Levine Confirmation a Milestone for Trans Community

Rachel Levine speaking behind a podium
Dr. Rachel Levine gives a press conference.
Photo by governortomwolf licensed under Creative Commons License CC BY 2.0.

Dr. Rachel Levine made history on March 24 when she became the first openly transgender federal official to be confirmed by the Senate.

After a 52-48 vote, the former Pennsylvania health secretary will serve as assistant secretary for health in the Department of Health and Human Services.

“When I assume this position, I will stand on the shoulders of those who came before — people we know throughout history and those whose names we will never know because they were forced to live and work in the shadows,” Levine, 63, told The New York Times.

Levine gained public attention as the leader of Pennsylvania’s COVID-19 response and became the face of the health campaign by regularly holding press briefings. As assistant secretary for health, she will help lead the federal response to the crisis.
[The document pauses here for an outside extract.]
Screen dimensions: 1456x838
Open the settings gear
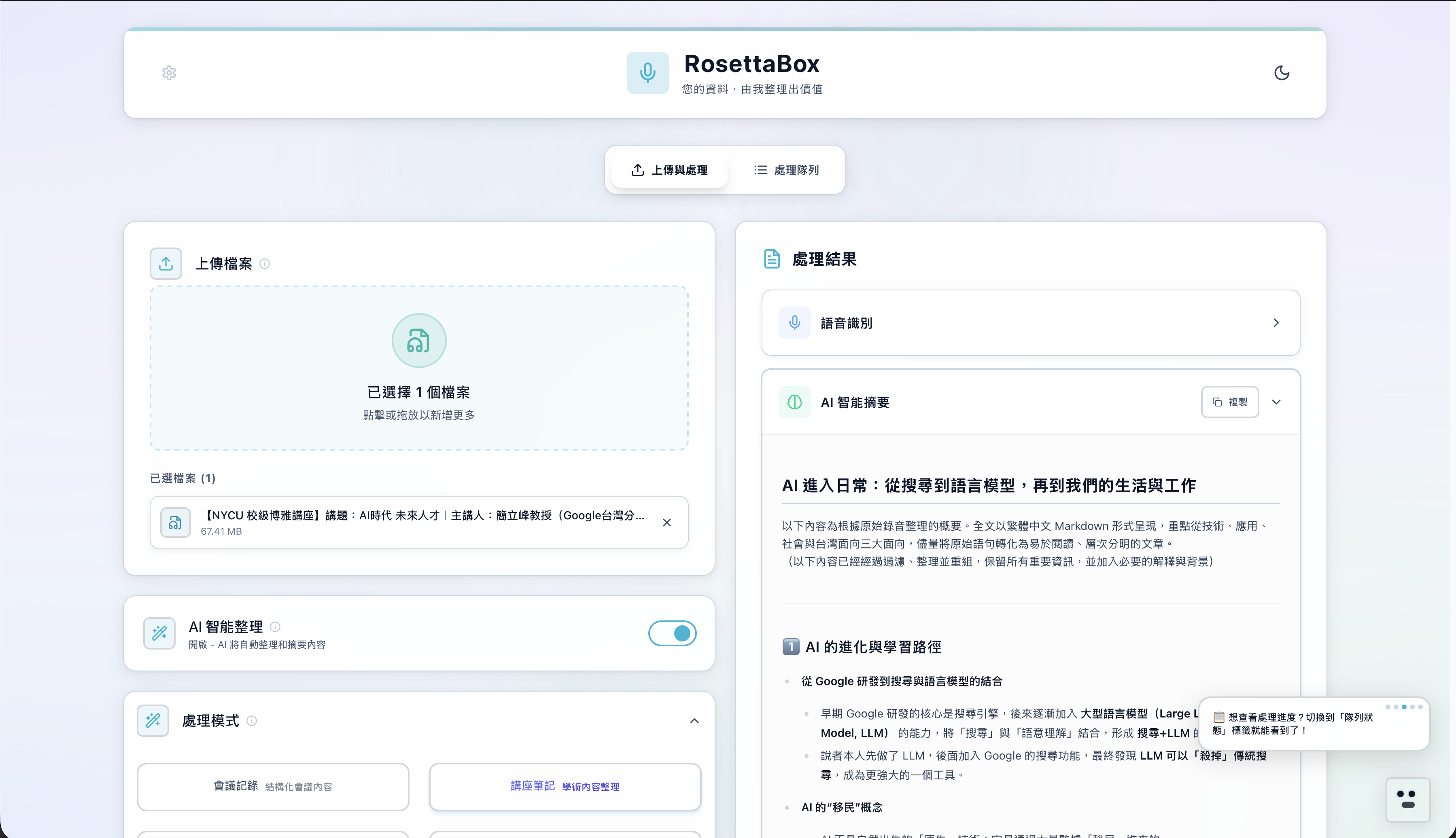[169, 72]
When the Harvard College and Tulane University School of Medicine graduate became Pennsylvania’s physician general in 2015, she spoke to the Pittsburgh Jewish Chronicle about her Jewish identity. She grew up in Massachusetts, where she attended a Conservative shul and had a bar mitzvah, and said she has seen acceptance of LGBTQ individuals improve in the Jewish community since she was young.

Levine’s confirmation represents a significant milestone for trans representation in government and medicine, particularly for the trans Jewish community.

Hannah Simpson, a trans Jewish activist based in New York, said seeing Levine take on the role was meaningful after her own experiences leaving medical school due to discrimination from administrators.

In an email, Simpson wrote that in addition to Levine being qualified for the role, she benefits “from the lived experience of facing the very barriers she aims to break down through improving legislation, training and aggressively combating misinformation.”

Jess Harper Meyers, director of candidate relations for We Can Run, was impressed with Levine’s handling of the pandemic and is happy she will have such a prominent position, but also feels sad she will no longer work for the commonwealth.

“I hadn’t followed her career much before the coronavirus, but I was very impressed with how she was handling everything, and then I found out that she was … one of the highest level openly transgender people in the country, even before she was appointed,” said Meyers, who lives on the Main Line.

Meyers also referenced Tyra Hunter, a Black trans woman who died 20 years ago after she was in a car crash and denied care by first responders who cut off her pants, as an example of the dangers trans people face when they need access to health care.

“It’s extremely important to have trans people in charge of health care, people from diverse populations in charge of health care, to make sure that the marginalized populations they represent are represented, so that we can see ourselves in doctors, in politicians, in secretaries of health, and also so that they can make policies that protect people who most need to be protected,” they said.

Dr. Aimee Ando, a Jewish family medicine physician and director of diversity, equity and inclusion at Penn Medicine, treats trans patients and sees Levine’s appointment as cause for celebration.

“She really was such an amazing guide, particularly during the COVID pandemic and then a lot of her important work around the opioid crisis that we’re facing here in the state,” Ando said. “I’m just really thrilled that a highly skilled, led-by-the-science clinician that I trust deeply as a colleague and as a leader is now in the position for assistant secretary of health for the U.S.”

Ando and Meyers said Levine’s leadership is especially important in the face of the recent spate of anti-trans legislation, several of which target trans people’s access to health care. In Arkansas, the state Senate passed a bill that would prohibit doctors from providing trans youth under 18 with hormone blockers.

“I just have such concern and empathy for the trans youth, particularly in the Midwest or the South who feel, as we all do as teenagers, like it’s really hard to see beyond the teenage years. It’s really, really tough,” Ando said.

Other states, including Alabama and Florida, are introducing bills that would prohibit trans youth from competing on sports teams that do not match the gender they were assigned at birth.

“There’s no federal protection for people in states like Arkansas, in states like Alabama, and states like Idaho, where the legislators have been trying to legislate trans people out of existence for a long time,” Meyers said.

Ando hopes Levine will use her new position to advocate for health equity, and has no doubt that she will “continue to chip away at health care disparities, whether or not they exist on the axis of race, ethnicity, sex, sexual orientation, gender identity or disability.”